Now in its tenth year, the Clarence Plains Festival has something for everyone – from music and rides to exhibitions of art, craft and woodwork made by groups from neighbourhood centres.
Mission Australia Housing’s GROW Project, run by Andrew Doube in partnership with Food In My Backyard, displayed gardens made by school children from recycled milk crates.
Meanwhile, local singing group Find Your Voice – organised and run by our own Tenant Engagement Officer, Wendy Bryant – got the crowd clapping to their debut performance of ‘Clarence Plains Community Song’.
Over 200 performers were involved in the festival, including 120 school children who performed ‘The Doors Between,’ a dance choreographed for the event.

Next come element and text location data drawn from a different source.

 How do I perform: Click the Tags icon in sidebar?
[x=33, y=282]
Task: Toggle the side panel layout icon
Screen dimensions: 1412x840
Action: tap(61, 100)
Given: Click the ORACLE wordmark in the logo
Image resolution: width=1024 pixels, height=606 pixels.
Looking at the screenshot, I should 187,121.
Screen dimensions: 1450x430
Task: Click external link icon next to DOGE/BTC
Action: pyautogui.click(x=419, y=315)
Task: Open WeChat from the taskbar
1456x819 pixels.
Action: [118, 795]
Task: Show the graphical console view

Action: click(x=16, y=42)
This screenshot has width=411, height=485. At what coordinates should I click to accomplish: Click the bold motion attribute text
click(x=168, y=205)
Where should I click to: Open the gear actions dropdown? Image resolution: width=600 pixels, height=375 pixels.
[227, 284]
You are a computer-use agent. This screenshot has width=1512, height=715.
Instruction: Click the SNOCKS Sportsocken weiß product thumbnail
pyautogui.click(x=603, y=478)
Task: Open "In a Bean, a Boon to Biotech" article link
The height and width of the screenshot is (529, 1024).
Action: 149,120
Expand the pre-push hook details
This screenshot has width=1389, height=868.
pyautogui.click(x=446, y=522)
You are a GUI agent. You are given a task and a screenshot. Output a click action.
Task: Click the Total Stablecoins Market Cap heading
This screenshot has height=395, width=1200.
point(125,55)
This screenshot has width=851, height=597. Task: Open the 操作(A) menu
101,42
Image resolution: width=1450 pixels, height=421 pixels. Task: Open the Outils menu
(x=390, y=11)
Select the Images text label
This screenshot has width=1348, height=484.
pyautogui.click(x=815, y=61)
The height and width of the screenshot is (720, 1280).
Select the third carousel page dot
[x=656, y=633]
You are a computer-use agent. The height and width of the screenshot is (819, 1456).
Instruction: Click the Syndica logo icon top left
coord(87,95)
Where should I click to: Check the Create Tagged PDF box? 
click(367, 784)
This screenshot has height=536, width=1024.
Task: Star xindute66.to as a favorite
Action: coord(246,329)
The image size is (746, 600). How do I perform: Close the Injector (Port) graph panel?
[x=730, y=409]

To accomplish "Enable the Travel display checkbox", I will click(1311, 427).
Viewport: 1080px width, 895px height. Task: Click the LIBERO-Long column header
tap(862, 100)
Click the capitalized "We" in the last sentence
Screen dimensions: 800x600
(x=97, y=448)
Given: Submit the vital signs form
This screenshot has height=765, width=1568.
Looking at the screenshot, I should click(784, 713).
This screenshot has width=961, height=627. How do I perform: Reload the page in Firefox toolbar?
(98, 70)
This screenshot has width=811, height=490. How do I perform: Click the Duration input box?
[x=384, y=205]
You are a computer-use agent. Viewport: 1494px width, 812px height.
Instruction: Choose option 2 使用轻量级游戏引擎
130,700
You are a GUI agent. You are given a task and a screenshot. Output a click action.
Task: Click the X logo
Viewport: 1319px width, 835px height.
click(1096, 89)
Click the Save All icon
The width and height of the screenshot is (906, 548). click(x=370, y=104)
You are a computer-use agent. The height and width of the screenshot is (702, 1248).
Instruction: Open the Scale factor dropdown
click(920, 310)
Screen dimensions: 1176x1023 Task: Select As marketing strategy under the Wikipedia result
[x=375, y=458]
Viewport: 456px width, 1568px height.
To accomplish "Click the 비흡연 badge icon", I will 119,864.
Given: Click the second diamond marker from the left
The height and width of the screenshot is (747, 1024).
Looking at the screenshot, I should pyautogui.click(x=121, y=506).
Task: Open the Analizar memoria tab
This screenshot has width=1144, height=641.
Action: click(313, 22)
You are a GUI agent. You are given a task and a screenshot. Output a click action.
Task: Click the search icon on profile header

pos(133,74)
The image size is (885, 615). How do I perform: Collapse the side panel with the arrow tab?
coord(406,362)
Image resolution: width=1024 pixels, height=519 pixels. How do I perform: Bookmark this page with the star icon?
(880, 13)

The Mission Australia Youth Beat van was also at the festival and put on a variety of games for everyone in the community to enjoy.
Presiding over the festival was a three-metre art sculpture named Big Dude, made out of recycled street signs by renowned puppet maker Tristan Stowards with the help of local students.
After the sun set, festival-goers lit up Hobart’s Eastern Shore by creating miniature magnetic light sculptures made from modelling clay, LEDs and batteries– the same materials used to make Big Dude shine bright.
This year’s Clarence Plains Festival would not have been possible without the collaborative effort of Mission Australia Housing, Rokeby Neighbourhood Centre, Clarendon Vale Neighbourhood Centre, the Tasmanian Government, Lions International and Clarence City Council.
Waiting in line for his turn on a ride, one local boy summed up the day when he declared it “the best festival ever!”